Dive right in — the water’s fine.
The Post gathered samples from seven city pools — and a lab analysis found all of them to be shockingly clean.
Four private and three public pools were tested: Dream Downtown in Manhattan, Hampton Inn & Suites in Staten Island, McCarren Park Pool and McCarren Hotel & Pool in Brooklyn, Astoria Sports Complex and Astoria Park Pool in Queens, and Crotona Outdoor Olympic Pool in the Bronx.
None had coliform bacteria, which indicates a presence of pathogens such as E.coli. The latter can cause bloody diarrhea, nausea and abdominal cramping.
Sam Biederman, an assistant commissioner for communication at NYC Parks, says that their pools are tested for contamination every hour.
“Cooling off at an NYC Parks pool is part of a New York City summer — and that’s why we are always working to keep our pools safe and clean,” Biederman tells The Post.
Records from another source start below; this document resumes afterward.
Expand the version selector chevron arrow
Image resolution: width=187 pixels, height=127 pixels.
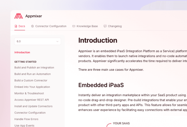pos(57,42)
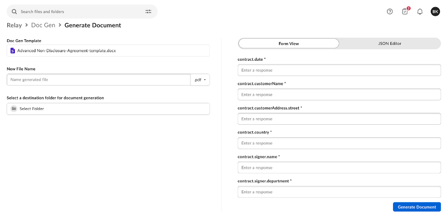This screenshot has width=448, height=220.
Task: Open the BK account avatar menu
Action: (x=435, y=11)
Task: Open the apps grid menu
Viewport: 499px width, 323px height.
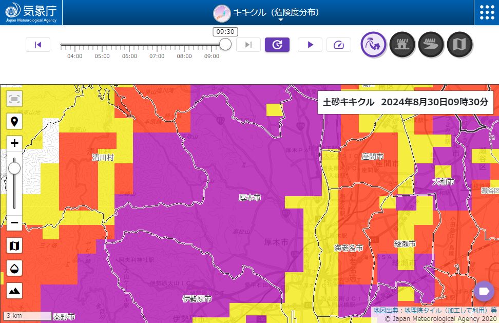Action: 486,12
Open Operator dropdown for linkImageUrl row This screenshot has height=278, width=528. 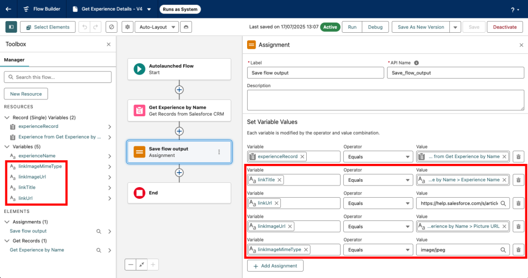(378, 226)
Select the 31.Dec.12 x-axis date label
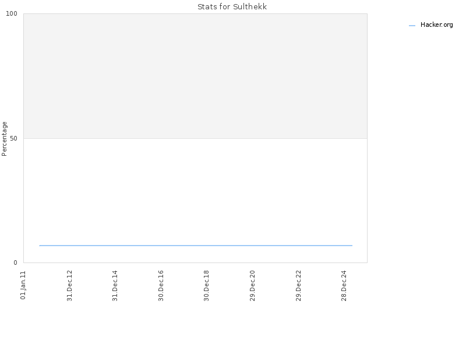The height and width of the screenshot is (350, 466). 69,286
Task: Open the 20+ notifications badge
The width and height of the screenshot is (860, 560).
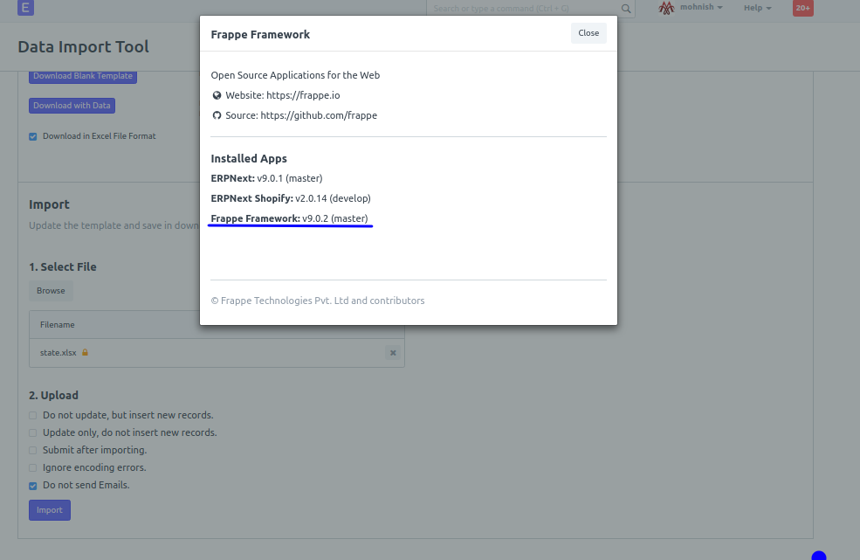Action: 802,9
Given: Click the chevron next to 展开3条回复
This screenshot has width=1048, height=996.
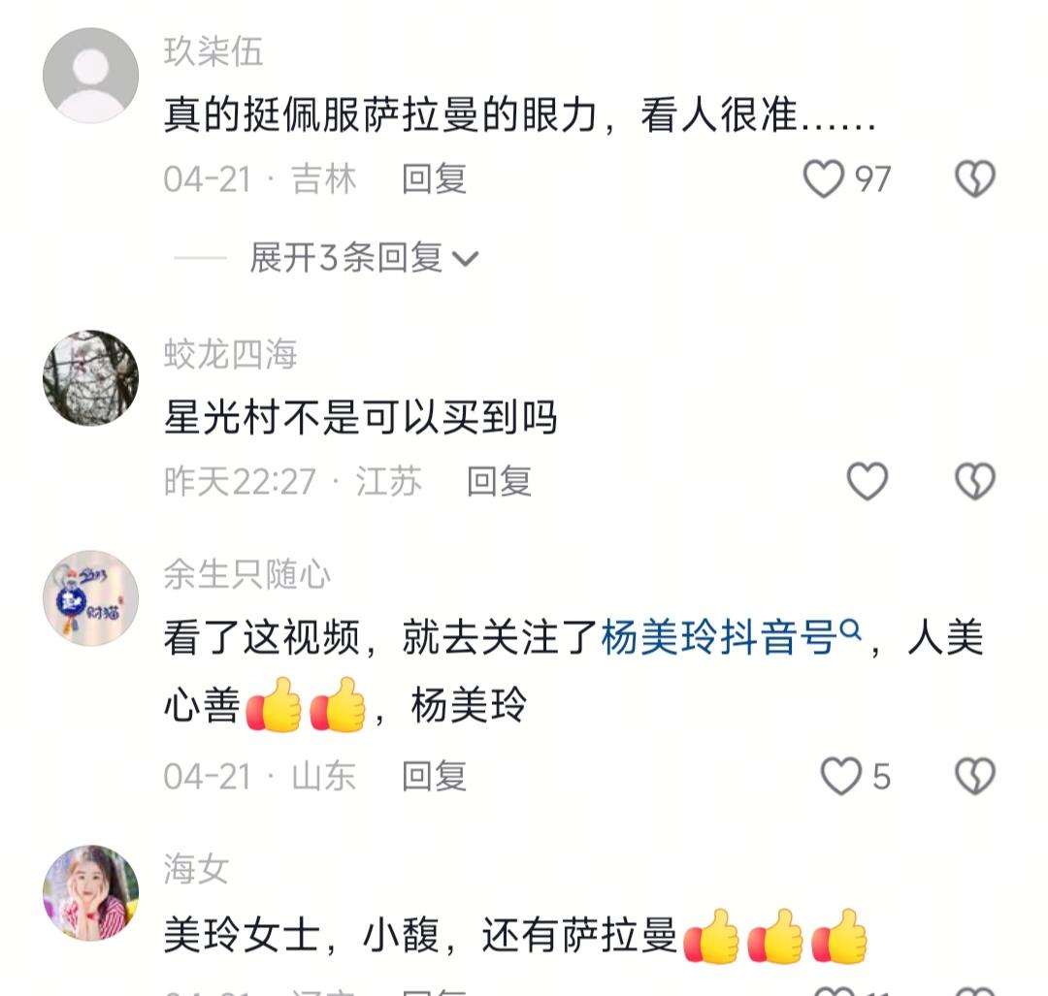Looking at the screenshot, I should coord(465,259).
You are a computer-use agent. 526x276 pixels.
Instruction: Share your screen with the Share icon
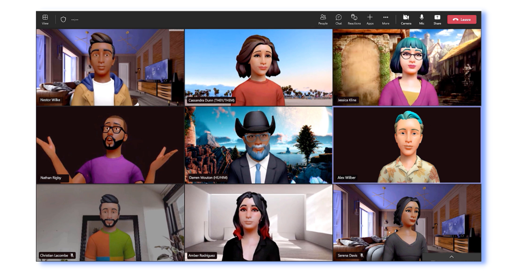coord(437,18)
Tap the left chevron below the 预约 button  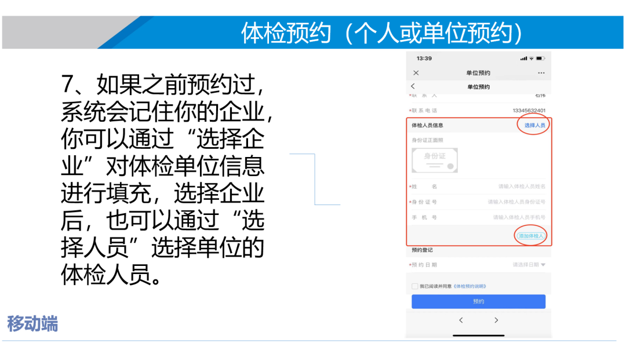click(461, 320)
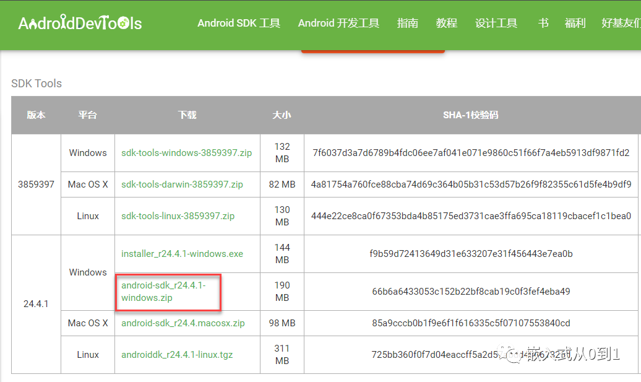Screen dimensions: 641x382
Task: Download sdk-tools-linux-3859397.zip
Action: 178,216
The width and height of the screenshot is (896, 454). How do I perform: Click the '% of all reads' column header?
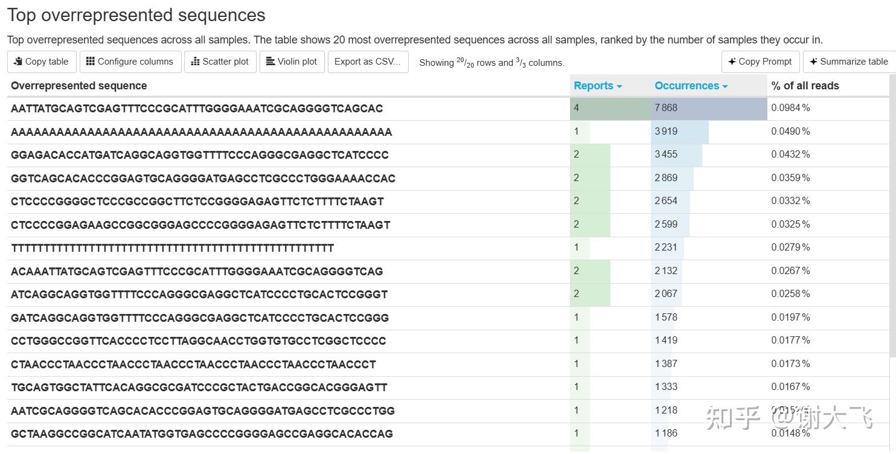point(805,86)
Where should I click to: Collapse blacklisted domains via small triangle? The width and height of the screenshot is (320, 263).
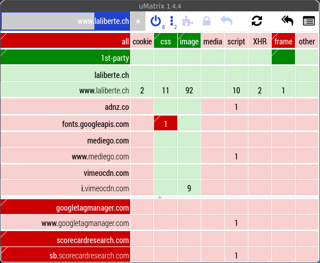tap(160, 197)

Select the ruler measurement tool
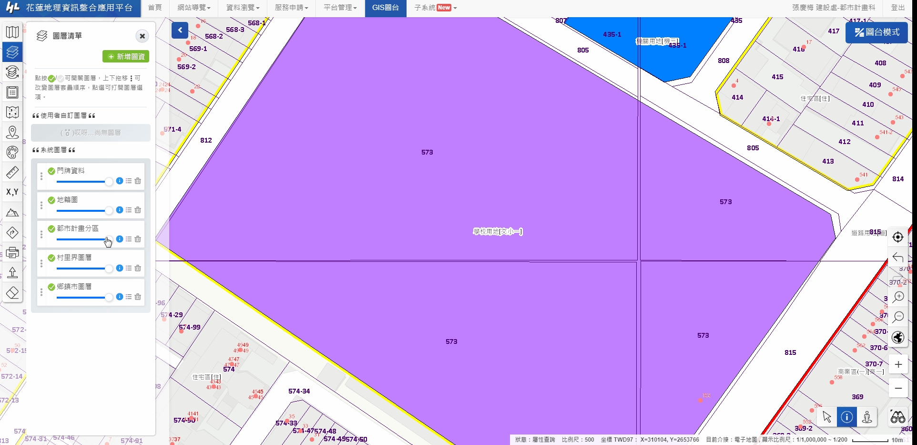pyautogui.click(x=12, y=172)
The results are a stark contrast to a CDC report released in 2013, which found that nearly 58 percent of public pools nationwide tested positive for E. coli, a bacteria normally found in human feces.
Another CDC report released this spring found that about 80 percent of public pools in the U.S. had at least one health and safety violation inspection. Common flubs included poor safety equipment, as well as too little disinfectant concentrate and abnormal pH levels, which can make swimmers prone to infections.
The CDC recommends that a pool has at least one ppm of chlorine and three ppm of bromine, which keeps germs at bay. To maximize the disinfectants’ effectiveness, a pool’s pH value should be between 7.2 and 7.8. If the water fluctuates beyond these levels, germs are more likely to spread.
Your best bet is to ask experts: “Ask for recent inspection scores at your pool. If they don’t have them there, you can find scores for public pools on the health department web site,” says Brittany Behm, a spokesperson for the CDC.
You can also buy your own test trips — $10 for a pack of 50 or more — and test pH, chlorine and bromine levels yourself.